Questions on the material:
1 - Decide whether each statement below agrees with the text about Otto Koehler, answering yes or no for (a), (b), and (c) and quoting the deciding words exactly. (a) Koehler was seventeen when he arrived in St. Louis in 1873. (b) Emmy Dümke came into the mansion to care for Emma after an automobile accident. (c) Koehler's affair with Hedda Burgemeister began before his affair with Emmy Dümke.
2 - Extend the text about Otto Koehler, starting after its final sentence.

In 1873, a seventeen-year-old German immigrant named Otto Koehler arrives in St. Louis and starts working his way up through the brewery business. Within thirteen years he is part owner of the City Brewery and vice president of the San Antonio Brewing Association (later Pearl Brewing Company). He travels to Germany and brings back the recipe for XXX Pearl beer, which becomes an immediate success. The press calls him a “Napoleon among brewers,” writing stories about the fabulous social events he and his wife, Emma, host at their San Antonio mansion. By the early 1900s, Koehler, now president of the brewery, is a multi-millionaire.

After Emma is injured in an automobile accident, the Koehlers bring a German nurse, Emmy Dümke, into the mansion to take care of her. Within a short-time Koehler begins an affair with Dümke, which lasts until she is married to another man. Koehler then begins a second affair with her roommate, another German nurse, Hedda Burgemeister. After Koehler returns home from a trip to Germany during the beginning of World War I, tensions rise in the relationship, sparking a feud that can only end in murder.

Data extract:
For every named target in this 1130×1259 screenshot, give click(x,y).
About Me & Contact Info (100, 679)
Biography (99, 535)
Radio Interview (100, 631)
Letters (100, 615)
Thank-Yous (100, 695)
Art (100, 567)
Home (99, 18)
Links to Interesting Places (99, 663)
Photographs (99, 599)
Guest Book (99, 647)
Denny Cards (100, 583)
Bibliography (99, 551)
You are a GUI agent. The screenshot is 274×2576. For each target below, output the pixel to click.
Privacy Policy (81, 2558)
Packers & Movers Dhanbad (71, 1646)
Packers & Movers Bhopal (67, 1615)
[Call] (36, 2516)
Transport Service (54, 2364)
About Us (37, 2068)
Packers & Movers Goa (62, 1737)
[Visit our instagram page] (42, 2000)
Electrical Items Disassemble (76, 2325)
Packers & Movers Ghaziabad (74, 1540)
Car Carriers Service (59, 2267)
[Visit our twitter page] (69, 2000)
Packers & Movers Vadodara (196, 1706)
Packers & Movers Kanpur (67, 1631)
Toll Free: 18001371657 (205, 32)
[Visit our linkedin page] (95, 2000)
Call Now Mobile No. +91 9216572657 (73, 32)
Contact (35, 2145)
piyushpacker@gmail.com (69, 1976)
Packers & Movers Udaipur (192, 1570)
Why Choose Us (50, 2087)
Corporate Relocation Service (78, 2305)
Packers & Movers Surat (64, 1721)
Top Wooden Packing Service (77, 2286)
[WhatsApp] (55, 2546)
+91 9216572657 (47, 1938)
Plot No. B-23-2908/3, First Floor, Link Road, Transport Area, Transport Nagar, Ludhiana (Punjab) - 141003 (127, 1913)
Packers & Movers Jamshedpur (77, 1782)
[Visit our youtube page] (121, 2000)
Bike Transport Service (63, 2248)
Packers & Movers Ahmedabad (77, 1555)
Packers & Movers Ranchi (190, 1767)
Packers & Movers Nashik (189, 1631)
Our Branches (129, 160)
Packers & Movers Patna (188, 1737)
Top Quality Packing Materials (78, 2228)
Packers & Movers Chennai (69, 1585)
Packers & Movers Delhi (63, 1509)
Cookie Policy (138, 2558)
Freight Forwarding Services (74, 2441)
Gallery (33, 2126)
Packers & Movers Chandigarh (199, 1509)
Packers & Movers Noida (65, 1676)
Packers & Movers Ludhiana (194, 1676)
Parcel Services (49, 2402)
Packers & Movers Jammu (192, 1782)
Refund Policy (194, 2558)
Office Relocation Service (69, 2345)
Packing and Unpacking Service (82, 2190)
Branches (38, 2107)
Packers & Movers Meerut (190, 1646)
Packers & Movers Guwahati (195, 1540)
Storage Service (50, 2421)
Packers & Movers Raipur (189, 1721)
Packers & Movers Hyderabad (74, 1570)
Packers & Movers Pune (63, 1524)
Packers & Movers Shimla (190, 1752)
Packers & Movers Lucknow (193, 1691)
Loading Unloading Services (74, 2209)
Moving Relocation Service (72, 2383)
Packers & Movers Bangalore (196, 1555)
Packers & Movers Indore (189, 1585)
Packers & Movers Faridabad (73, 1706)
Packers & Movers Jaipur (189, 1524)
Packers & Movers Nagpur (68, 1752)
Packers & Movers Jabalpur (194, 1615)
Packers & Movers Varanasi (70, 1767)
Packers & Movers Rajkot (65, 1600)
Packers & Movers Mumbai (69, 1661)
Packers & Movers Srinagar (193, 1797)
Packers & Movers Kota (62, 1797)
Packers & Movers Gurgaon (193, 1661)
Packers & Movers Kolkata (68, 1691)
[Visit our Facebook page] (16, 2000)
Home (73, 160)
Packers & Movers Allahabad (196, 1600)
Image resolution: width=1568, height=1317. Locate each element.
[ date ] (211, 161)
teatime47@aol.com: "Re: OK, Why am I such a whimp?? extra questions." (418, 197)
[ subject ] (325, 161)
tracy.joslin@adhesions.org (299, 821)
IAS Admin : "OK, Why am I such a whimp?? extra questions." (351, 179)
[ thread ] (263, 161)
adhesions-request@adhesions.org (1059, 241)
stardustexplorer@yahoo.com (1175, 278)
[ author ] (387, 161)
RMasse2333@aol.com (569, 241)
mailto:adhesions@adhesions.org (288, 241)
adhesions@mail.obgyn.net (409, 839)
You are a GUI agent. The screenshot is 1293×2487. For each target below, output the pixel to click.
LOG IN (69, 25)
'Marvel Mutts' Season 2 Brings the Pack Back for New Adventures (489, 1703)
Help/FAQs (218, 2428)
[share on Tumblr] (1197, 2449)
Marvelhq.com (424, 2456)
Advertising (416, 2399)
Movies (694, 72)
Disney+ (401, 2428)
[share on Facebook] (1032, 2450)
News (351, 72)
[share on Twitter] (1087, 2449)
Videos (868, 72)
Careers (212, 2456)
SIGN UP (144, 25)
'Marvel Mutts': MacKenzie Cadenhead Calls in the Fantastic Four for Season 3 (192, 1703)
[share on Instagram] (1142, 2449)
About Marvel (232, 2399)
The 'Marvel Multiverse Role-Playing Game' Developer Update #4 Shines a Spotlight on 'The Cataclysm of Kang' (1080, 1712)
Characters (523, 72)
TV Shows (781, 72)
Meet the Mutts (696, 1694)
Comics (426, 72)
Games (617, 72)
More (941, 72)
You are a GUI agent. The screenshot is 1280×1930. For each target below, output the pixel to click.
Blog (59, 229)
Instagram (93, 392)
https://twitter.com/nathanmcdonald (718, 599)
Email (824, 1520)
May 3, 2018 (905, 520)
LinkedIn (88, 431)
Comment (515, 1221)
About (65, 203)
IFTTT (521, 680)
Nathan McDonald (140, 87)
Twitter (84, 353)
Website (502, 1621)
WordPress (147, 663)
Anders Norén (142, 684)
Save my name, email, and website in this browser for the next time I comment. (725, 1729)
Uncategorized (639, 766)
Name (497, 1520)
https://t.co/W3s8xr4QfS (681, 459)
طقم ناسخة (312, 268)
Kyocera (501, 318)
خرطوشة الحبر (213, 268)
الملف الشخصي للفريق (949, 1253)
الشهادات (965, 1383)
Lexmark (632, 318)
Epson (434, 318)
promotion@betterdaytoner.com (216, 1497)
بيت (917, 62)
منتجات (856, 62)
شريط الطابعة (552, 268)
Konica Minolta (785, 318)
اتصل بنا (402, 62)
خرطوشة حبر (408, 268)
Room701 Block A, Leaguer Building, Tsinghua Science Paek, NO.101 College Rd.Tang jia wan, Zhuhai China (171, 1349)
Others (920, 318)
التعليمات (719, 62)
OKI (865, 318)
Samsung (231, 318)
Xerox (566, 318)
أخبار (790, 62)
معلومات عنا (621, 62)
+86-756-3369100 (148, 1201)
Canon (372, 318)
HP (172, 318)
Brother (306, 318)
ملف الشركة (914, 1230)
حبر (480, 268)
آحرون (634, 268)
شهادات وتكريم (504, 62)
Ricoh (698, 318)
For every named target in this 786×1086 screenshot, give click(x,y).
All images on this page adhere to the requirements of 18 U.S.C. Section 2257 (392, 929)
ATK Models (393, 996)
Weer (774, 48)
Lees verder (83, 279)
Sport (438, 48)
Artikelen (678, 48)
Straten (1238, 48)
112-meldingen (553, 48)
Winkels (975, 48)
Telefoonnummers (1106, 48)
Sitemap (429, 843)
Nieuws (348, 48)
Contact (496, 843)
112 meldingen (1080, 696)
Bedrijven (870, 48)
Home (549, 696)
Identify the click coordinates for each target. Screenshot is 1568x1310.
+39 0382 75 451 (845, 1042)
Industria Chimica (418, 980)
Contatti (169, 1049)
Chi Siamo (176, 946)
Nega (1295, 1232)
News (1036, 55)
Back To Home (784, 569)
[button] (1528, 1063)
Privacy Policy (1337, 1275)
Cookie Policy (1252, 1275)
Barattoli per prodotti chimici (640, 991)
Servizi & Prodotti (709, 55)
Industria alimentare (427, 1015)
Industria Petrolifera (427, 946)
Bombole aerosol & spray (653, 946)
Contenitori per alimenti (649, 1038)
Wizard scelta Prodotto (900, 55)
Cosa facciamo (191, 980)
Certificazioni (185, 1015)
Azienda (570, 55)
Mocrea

Responses to the exercise:
1 -
(a) Yes: "In 1873, a seventeen-year-old German immigrant named Otto Koehler arrives in St. Louis"
(b) Yes: "After Emma is injured in an automobile accident, the Koehlers bring a German nurse, Emmy Dümke, into the mansion to take care of her."
(c) No: "Koehler then begins a second affair with her roommate, another German nurse, Hedda Burgemeister."

2 -
Combining historical research with a narrative style, “Beer, Lust, and Murder,” is the unforgettable, stranger-than-fiction story of a rags-to-riches brewer and his widowed wife, a gripping trial, and how the family and brewery continued onward.

Tippens, Matthew D. Beer, Lust, and Murder: The Killing of Otto Koehler and the Trial that Gripped San Antonio. New Braunfels, TX: Kleingarten Press, 2020.
Also

Turning Germans into Texans: World War I and the Assimilation and Survival of German Culture in Texas, 1900-1930

Matthew D. Tippens

Here is the first full-scale discussion of the impact of World War I on ethnic Germans in Texas. Germans were among the first settlers to Texas, and contributed greatly to the growth of the state in the fields of business, religion, music, agriculture, ranching, and cultural activities. Despite such accomplishments, German Texans became the targets of an anti-German hysteria during World War I.

In the lead up to America’s entry into the war, German Texans were subjected to intense scrutiny. After the United States declared war against Germany in April 1917, the response to German-Texan activities lost all sense of proportion to the danger. Simply being German or using the German language aroused suspicion. In the state, people tarred and feathered, beat, and whipped German Texans. Based on extensive archival research, author Matthew D. Tippens details how the attackers intended to turn Germans into Texans using whatever means necessary. Following the war, the strive for “100% Americanism” by groups such as Ku Klux Klan continued the assault.

Despite the years of attacks, by 1930, German-Texan culture, though not unscathed, proved that it had survived the war and would continue for several more decades.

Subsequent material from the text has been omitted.